Не окажемся ли завтра мы над пропастью? Без ржи
Николай ПУГОВИЦА, журналист, «Агро Перспектива» №02 2004
На окраине села Межирич, что неподалеку от Канева, стоит уникальный и, пожалуй, единственный в своем роде монумент — памятник Труду. Его соорудили из камней, вынесенных водой из Хмилянского оврага, местные жители на собранные ими же средства в начале прошлого столетия, чем увековечили свой подвиг в борьбе со стихией. Ценой неимоверных усилий им удалось остановить катастрофическое вымывание почв, загрязнение реки Рось и сенокосных угодий, перекрыть ход грязным песчаным потокам к Днепру, возвратить способность родить земле. Нынче стихия снова «в родной стихии». Для нее в стране очень благодатная почва: охрана и защита наибольшего национального богатства свелась к провозглашению призывов охранять и беречь это богатство.

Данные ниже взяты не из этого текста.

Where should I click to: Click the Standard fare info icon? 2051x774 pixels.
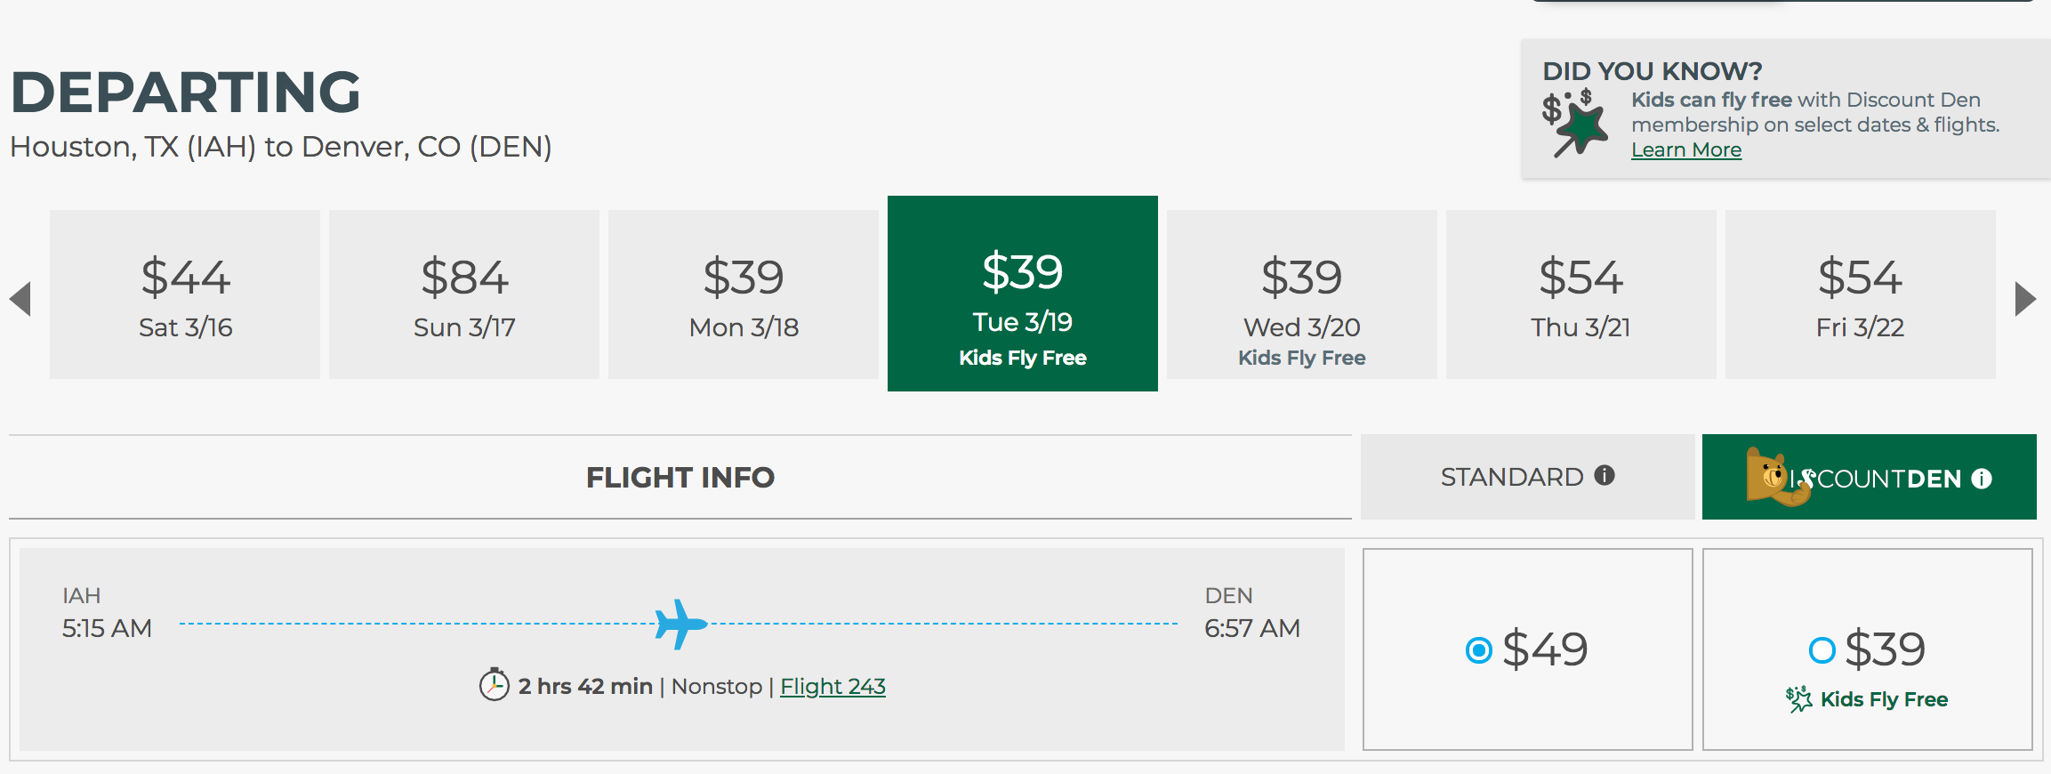click(1605, 476)

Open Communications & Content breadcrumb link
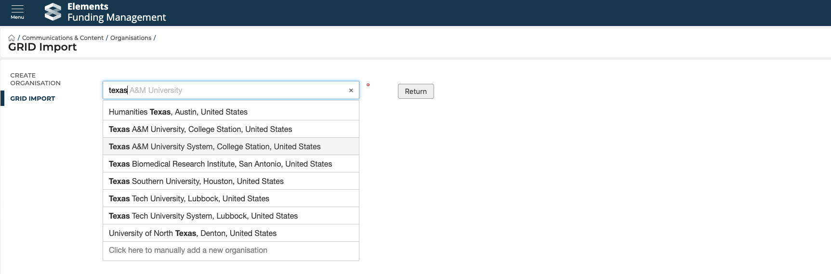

Более ста лет тому назад Иван Нечуй-Левицкий в первом варианте повести «Кайдашева сім’я» рассказал о родном Надросье: «Глянешь с корсунских гор, славных битвами Богдана Хмельницкого, и по обе стороны Роси земля как бы схватилась пузырями и волдырями…» Прозаик сравнивал окружающие пейзажи с морем, на котором поднялись высокие и крутые волны во время бури, да еще с болью в сердце писал о том, что край остался без лесов — голым, опустошенным…
Холмистая местность тянется вдоль правого берега Днепра — от Триполья до Канева и дальше на юг. Она расчленена глубокими оврагами и балками. Хотя с давних времен ландшафт был почти равнинным, и землю укрывали густые дубово-грабовые леса. «Был лес и бор велик…» — написано в летописи.
Но с развитием человеческого общества началось наступление на зеленые массивы. В ХVI-ХVШ веках на значительных площадях древостой уничтожали в связи с производством поташи, селитры, стекла, смолы, дегтя, древесного угля, железа и т.д. Однако развитие всех этих промыслов не принесло столько бед лесам, как вырубка их с целью использования новых и новых участков для ведения земледелия. Фридрих Энгельс в «Диалектике природы» отмечал, что люди, которые в Мессопотамии, Греции, Малой Азии и других местностях корчевали леса, чтобы расширить таким образом площади пахотных земель, и не представляли себе, что они тем самым положили тогда начало нынешнему опустошению этих краев, лишив их, вместе с лесами, центров накопления и сбережения влаги и очагов надежной защиты плодородных почв от разрушения. Уничтожение живых бастионов, распахивание балок, крутых склонов меняли ландшафт и Киевской губернии. Постепенно стирались из народной памяти такие привычные для этих краев названия, как Грабово, Дубово, Калинское, Зеленая дубрава, Нестеров лес — вместо этого рождались новые, от которых веяло жалостью, тоской и отчаянием — Степанов яр, Бесовская груша, Лысая гора… Все более лысыми становились кручи, нахальнее вели себя талые и ливневые воды — они рвались с голых холмов к Днепру, «прокладывая» длинные и глубокие (от 30 до 70 метров!) овраги с крутыми обрывистыми склонами. Крутые овраги разрастались, поглощая ежегодно от 300 до 350 гектаров земли: пенистая муть смывала за год в Днепр и его притоки более 2 миллионов кубометров плодородной почвы.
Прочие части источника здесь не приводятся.